Tu te réveilles le matin, la tête dans les chaussettes, doucement bercé par le ronron du moteur…
Quand tu attends le bus dans le froid de la nuit, à l’heure où les lampadaires sont encore allumés, tu penses à la dure journée de labeur qui t’attend. Et là, surgissant du noir, ton carrosse maléfique débarque de nulle part. Et les portes s’ouvrent. Le regard chaleureux du chauffeur t’attire dans son antre. En citoyen exemplaire tu lui présentes gracieusement ton titre de transport (pour ne pas te prendre une prune). En t’accrochant de toutes parts, tu tentes de localiser une place et de t’y faufiler.
Une fois installé, tu commences enfin ta journée, tu manges, te coiffes, t’habilles pourquoi pas. A moins que tu ne préfères réviser le contrôle que ton prof chéri t’a concocté ?
Une fois sorti de ta torpeur matinale, tu ouvres tes écoutilles et des vagues de conversations indiscrètes s’écoulent jusqu’à toi. Non pas que ça ne t’intéresse pas, ça te fais juste *****.
Il y a les deux meufs qui parlent de leurs cheveux : « Non mais comment tu fais pour qu’ils soient si lisses et brillants, les miens sont hypra secs ! » L’autre lui répond : « c’est la bave d’escargot, c’est super hydratant tu devrais essayer, Brandon va adorer ».
Pendant ce temps, les deux mecs d’en face tapent la discute : « Tu la trouves pas plutôt bonne la meuf d’en face ? » « Pas mal à part qu’elle a deux chaussures différentes » « espèce de Pied-dophile"…
Quant à la bande de pingouins qui piaffent à l’arrière du bus, on n’en parle même pas !
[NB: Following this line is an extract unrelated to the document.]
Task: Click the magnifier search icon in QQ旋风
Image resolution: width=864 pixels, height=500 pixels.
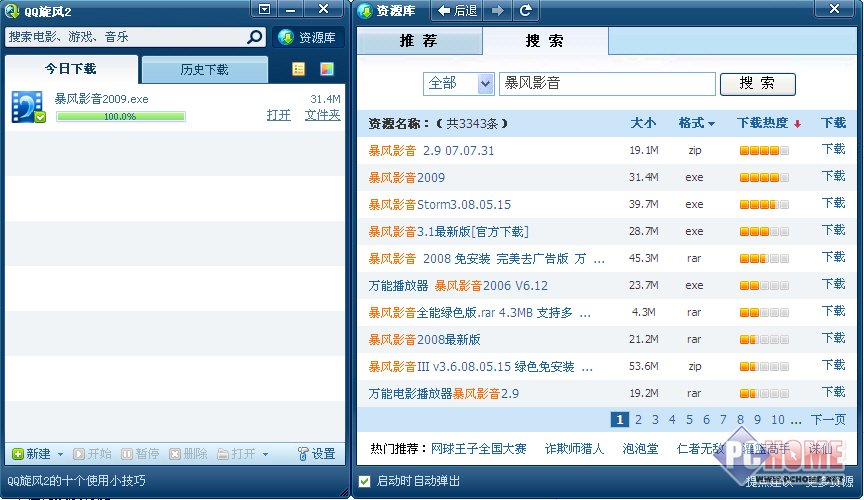Action: click(255, 37)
Bref, le bus c’est ton lieu, le bus c’est le lieu où règne une ambiance des plus conviviales où chacun apporte sa pierre à l’édifice inébranlable de la culture générale.
Enfin tout ça quand tu ne le loupes pas, c'est-à-dire quand tu ne te fous pas dans la panade…
Le P'tit Luther, Lycée Martin Luther King (77600).